• Work to complete
Render the lines of the material from the line containing "Identify the location of y-axis-ticks: 0" up to and including the line containing "coordinates (508, 886)." as a numbered list, omitting any blank lines.

****************************************

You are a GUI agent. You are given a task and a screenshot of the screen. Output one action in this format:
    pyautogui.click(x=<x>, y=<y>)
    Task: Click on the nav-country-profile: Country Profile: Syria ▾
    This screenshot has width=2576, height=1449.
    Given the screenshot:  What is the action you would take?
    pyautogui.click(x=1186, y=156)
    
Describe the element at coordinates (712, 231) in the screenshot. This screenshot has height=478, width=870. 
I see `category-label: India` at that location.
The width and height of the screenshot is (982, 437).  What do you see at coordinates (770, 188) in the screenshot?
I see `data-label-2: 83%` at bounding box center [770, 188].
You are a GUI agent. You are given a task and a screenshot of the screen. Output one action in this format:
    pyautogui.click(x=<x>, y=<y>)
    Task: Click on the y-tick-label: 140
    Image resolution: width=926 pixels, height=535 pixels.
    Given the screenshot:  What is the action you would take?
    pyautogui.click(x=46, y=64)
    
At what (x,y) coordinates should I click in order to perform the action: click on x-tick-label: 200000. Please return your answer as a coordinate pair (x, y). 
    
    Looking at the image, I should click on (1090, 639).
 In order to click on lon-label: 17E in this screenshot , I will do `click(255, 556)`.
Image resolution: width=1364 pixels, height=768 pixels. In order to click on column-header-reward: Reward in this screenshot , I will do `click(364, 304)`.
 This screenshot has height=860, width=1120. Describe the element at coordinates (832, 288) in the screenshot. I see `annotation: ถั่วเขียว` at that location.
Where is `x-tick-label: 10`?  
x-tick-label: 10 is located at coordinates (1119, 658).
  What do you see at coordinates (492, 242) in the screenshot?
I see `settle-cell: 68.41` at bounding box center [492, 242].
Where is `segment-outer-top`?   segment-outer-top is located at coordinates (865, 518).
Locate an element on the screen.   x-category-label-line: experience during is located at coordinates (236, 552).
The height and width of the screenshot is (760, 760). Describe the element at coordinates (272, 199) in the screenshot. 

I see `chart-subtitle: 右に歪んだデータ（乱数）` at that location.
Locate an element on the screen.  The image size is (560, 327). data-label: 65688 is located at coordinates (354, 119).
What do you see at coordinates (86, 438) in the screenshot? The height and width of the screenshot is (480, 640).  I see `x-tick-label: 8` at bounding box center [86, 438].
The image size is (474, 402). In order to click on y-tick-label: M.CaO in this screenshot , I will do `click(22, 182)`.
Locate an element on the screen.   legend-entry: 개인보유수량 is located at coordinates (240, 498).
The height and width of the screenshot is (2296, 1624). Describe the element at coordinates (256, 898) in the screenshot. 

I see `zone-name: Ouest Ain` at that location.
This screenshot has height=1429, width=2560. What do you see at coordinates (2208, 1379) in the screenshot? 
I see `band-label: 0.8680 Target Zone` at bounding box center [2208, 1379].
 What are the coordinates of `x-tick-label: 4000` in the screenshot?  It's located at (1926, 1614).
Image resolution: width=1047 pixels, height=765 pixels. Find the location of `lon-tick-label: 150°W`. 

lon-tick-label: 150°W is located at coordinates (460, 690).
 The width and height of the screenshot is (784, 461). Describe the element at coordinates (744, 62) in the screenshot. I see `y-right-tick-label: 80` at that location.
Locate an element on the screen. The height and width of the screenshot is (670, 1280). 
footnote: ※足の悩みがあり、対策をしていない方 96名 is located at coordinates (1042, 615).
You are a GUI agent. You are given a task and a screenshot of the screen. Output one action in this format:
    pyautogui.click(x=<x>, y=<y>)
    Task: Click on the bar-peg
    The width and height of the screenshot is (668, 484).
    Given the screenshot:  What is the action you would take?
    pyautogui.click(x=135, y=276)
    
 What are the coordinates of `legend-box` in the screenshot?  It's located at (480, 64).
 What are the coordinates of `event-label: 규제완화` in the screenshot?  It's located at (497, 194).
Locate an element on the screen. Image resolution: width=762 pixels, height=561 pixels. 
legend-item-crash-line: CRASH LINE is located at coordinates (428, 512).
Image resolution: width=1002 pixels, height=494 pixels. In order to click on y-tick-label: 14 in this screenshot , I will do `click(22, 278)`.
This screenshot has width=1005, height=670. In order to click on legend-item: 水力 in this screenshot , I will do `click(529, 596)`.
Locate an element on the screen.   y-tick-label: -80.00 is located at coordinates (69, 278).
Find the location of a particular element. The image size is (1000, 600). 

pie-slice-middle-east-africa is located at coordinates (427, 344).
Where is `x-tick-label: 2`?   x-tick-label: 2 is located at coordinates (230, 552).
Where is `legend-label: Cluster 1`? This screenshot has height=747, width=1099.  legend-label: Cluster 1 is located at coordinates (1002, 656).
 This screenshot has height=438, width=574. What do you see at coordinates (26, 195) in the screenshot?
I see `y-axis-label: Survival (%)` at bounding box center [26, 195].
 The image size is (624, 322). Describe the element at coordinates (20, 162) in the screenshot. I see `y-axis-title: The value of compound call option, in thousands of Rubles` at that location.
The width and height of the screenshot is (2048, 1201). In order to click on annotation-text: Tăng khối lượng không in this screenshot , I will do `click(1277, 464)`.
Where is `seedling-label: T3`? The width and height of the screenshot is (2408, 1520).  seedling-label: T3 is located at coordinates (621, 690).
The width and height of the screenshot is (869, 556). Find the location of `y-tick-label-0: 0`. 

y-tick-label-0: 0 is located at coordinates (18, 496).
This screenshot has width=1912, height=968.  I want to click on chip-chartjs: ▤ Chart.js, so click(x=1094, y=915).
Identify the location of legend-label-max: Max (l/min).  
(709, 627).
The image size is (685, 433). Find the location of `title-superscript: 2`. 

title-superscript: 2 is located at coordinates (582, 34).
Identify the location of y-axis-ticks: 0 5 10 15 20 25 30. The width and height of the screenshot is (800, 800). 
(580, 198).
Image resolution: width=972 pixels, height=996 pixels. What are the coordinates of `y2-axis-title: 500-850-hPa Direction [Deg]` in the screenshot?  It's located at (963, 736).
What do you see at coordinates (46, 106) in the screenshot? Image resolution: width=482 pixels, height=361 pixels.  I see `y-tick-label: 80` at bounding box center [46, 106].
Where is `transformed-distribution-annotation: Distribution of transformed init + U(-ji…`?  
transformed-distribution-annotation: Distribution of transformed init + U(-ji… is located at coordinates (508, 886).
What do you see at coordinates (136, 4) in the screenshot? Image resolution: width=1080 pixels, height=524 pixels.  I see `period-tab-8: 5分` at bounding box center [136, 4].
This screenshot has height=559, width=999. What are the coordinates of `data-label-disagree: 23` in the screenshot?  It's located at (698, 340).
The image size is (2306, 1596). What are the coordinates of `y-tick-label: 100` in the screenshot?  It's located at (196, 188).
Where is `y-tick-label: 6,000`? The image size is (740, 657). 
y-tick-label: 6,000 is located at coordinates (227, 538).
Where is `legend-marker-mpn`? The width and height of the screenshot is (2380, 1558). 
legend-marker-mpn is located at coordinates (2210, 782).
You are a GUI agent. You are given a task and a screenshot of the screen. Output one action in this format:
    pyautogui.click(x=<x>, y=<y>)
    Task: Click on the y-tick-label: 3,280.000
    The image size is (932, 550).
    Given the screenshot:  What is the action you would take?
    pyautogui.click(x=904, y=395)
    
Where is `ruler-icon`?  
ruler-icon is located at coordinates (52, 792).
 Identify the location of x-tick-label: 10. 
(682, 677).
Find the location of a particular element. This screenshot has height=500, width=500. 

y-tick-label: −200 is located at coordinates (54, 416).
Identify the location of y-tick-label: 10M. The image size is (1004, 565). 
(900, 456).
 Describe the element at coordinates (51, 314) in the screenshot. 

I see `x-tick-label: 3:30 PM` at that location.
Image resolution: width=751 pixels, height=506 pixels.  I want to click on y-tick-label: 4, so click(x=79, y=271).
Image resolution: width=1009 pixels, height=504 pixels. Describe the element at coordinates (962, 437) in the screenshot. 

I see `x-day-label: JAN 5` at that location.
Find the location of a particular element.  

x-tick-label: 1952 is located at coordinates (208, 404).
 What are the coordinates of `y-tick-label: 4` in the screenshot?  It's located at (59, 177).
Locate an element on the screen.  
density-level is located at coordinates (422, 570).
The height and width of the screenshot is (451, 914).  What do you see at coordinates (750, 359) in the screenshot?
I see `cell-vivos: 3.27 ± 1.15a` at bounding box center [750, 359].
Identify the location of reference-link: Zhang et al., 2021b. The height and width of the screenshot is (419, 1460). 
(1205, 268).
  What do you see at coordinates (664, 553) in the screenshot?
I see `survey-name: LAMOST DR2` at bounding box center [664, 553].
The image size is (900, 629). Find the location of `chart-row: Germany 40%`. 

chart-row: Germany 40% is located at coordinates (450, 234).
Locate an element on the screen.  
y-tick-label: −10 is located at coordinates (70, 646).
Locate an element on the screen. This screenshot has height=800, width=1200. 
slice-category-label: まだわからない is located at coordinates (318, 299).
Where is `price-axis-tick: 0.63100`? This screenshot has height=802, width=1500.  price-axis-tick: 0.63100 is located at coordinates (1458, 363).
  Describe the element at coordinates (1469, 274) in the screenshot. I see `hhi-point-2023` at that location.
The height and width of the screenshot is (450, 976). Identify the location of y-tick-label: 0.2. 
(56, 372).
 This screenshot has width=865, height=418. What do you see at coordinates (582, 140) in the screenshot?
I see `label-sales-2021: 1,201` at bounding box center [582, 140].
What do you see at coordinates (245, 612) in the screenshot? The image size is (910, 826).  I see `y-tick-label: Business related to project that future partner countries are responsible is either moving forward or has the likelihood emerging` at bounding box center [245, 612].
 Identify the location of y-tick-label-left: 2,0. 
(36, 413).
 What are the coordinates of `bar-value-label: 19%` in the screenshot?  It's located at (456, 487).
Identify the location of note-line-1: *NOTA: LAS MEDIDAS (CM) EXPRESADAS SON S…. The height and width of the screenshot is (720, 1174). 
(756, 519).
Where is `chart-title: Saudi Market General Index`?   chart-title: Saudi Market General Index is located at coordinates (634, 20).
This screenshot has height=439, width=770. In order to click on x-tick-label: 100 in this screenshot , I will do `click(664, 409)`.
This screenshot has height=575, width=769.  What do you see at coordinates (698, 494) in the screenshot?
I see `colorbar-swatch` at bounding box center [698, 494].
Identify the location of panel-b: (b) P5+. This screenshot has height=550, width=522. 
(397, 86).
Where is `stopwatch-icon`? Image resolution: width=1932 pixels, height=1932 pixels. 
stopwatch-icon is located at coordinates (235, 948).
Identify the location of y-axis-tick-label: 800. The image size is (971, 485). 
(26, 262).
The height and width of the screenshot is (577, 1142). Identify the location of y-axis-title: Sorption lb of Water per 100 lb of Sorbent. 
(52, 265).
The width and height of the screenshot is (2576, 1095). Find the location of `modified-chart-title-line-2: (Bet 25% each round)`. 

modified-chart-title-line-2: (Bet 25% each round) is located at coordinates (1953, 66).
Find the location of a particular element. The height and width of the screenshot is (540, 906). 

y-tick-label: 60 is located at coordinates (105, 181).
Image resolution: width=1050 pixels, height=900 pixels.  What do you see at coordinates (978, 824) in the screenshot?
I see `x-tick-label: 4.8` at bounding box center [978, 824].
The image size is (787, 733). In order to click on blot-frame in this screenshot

****************************************

• Answer for the task
1. Identify the location of y-axis-ticks: 0 5 10 15 20 25 30. The width and height of the screenshot is (800, 800). 
2. (580, 198).
3. Image resolution: width=972 pixels, height=996 pixels. What are the coordinates of `y2-axis-title: 500-850-hPa Direction [Deg]` in the screenshot?  It's located at (963, 736).
4. What do you see at coordinates (46, 106) in the screenshot? Image resolution: width=482 pixels, height=361 pixels.  I see `y-tick-label: 80` at bounding box center [46, 106].
5. Where is `transformed-distribution-annotation: Distribution of transformed init + U(-ji…`?  
6. transformed-distribution-annotation: Distribution of transformed init + U(-ji… is located at coordinates (508, 886).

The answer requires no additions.